血の臭いをばら撒くラズロの背を追い、テッドは砂浜を歩く。
 さらりと海風に揺れていたラズロの髪は今は重力に逆らうことなく垂れ下がり、その先から赤を零す。
「帰ったらすぐに航路を決定、必要物資の補給が終わり次第出発する」
 そう言い放つと、ラズロは迷い無く波打ち際から海へと足を踏み入れた。腰に下げた二振りの剣は濡れぬようにと砂浜に放り出される。
 テッドは追うか追うまいか悩み、結局その背を追う。ばしゃりと海水が跳ね、足を進めるにつれじわりじわりと冷たさが身に沁みる。
 ラズロは腰まで海水に浸かり、その身に付いた血を洗い流す。ラズロほど海水に浸かる気にはなれず、膝が浸かるあたりでテッドは立ち止まり、ラズロを眺めた。
「テッドは入らなくてもよかったのに」
 テッドに背を向けたまま、ラズロはいつも通りの声音でぽつりと呟いた。軍主を放っておくわけにもいかないだろうと言えば、返ってきたのはそうだねという小さな声。
「お前を放っていく王達の方が変だろ」
「俺が命令したから」
「お前が、リーダーなんだろう?」
「そう、俺がリーダーだから彼等はそれに従った」
 そういうことが言いたいのではないと言っても、ラズロはその態度を崩しそうにない。
 腰まで浸かった状態で体全体を清めるのには時間が掛かると判断したのか、頭から全身を海に投げ出したラズロを見てテッドは喉から変な声が出た。が、すぐに仰向けに浮上してきた体にほっと息を吐く。
 ゆらゆらと水面に浮かぶラズロが沖に流されないようにテッドはさり気なく体を固定してやった。もちろん、そうするにはラズロの浮かんでいる場所まで足を進めなければいけないので、結局テッドはつい先程のラズロよりも海に身を沈める結果となった。
 心の中ではこの野郎と罵りながらも現実では眉間に皺を寄せるだけで済ます。青い炎を燃やしていた瞳は、今は身を任せた海と同じ穏やかな深い青色。テッドは、それに少し安心した。
 この戦争で国を守るために剣を振るい、常に最前線に立つのは何故か軍主だ。テッドは安全な場所で怯えるだけの、もしくは傲慢に兵を動かすだけの人間に従う気になどならないが、死地に身を置かれるのもいい気がしない。それが、元は一人の少年でしかなかった者ならば、さらに。
 テッドから見れば、ラズロは紋章に翻弄されるただの子供なのだ。しかしあの日、霧を裂いた強い力を孕んだ瞳を思うと、やはりラズロはテッドにとっての特別だった。たとえその瞳に見た人が、別の人だとしても。

「……テッド」
 海色の瞳は、テッドが初めてラズロという人間に魅せられたものだ。ラズロは真っ直ぐに人の目を見る。
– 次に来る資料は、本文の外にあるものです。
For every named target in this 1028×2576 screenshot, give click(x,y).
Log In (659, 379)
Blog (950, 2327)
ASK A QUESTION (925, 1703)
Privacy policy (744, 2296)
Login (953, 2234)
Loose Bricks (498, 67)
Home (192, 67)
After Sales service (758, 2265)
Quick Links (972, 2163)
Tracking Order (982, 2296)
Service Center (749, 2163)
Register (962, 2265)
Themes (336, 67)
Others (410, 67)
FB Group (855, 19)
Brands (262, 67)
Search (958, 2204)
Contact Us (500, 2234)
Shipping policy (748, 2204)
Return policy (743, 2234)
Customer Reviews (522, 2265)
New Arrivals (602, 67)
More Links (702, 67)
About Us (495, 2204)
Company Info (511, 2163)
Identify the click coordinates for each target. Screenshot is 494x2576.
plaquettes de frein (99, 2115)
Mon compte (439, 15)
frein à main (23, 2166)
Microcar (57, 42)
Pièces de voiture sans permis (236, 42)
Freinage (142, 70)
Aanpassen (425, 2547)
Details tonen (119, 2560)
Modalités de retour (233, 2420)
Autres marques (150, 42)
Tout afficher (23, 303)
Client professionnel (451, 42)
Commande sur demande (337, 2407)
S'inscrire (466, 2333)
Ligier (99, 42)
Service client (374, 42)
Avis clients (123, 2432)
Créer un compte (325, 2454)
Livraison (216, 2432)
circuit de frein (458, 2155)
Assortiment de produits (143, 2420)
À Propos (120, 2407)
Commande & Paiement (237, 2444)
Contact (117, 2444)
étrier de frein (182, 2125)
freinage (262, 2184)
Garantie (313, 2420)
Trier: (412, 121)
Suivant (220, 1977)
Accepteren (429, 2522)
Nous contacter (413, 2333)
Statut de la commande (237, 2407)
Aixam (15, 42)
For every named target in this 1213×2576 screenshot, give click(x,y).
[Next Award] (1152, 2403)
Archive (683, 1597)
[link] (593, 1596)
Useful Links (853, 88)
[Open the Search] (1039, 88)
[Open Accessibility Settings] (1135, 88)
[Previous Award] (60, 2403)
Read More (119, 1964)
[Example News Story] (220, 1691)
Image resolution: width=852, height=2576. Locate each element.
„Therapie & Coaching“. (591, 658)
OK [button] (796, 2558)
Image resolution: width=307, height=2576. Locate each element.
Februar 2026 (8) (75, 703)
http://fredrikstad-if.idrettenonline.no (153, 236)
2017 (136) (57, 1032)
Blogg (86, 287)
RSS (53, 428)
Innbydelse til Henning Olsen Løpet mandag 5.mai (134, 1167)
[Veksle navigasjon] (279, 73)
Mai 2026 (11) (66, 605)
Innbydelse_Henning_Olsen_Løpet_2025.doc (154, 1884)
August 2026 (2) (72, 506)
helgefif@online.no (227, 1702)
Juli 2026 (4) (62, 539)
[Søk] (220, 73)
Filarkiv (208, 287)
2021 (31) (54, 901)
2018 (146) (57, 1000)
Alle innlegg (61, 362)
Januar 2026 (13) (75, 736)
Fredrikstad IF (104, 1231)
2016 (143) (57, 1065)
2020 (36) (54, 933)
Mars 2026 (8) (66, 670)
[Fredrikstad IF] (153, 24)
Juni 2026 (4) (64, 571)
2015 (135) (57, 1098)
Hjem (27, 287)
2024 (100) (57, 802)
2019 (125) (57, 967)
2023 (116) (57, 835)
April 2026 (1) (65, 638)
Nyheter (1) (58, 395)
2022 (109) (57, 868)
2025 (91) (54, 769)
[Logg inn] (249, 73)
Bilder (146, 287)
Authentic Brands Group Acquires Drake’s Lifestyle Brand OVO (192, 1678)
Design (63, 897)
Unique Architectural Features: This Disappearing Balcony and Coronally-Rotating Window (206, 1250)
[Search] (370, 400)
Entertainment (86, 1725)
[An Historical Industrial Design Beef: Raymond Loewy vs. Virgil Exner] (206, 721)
底の見えない、澄み切った深い青が呼んだ自分の名に、テッドは小さく首を傾げることで答えた。
「あの船には、所謂軍主として相応しい人がたくさんいるのだけど」
「オベル王と……あの女海賊か」
 カタリナさんでもいい、彼女は少し感情的なところもあるけれど。そう呟かれた名に覚えはなかったが、ラズロが言うのだからその判断に間違いはないのだろうと思う。
 何が言いたいのか。何を思っているのか。
 それが何となく理解できてしまって、テッドは眉間の皺を深くした。それでも、彼は逃げないと知っているから静かに次の言葉を待つ。
 どんな言葉だろうと、きっと否定などできはしない。ラズロはテッドから見れば紋章に歪められた世界でもがく子供でしかないが、しかし、

「テッドは、俺だけに跪いてくれる?」

 ラズロは、確かにテッドよりも高い位置に存在していた。
 孤高の青。自らを守るものは、今は砂浜に放り出されている二振りの剣のみ。
 意地が悪い。その言葉を何とか飲み込み、早く帰るぞと海に浮いているラズロの足をテッドは思い切り海中へと引っ張った。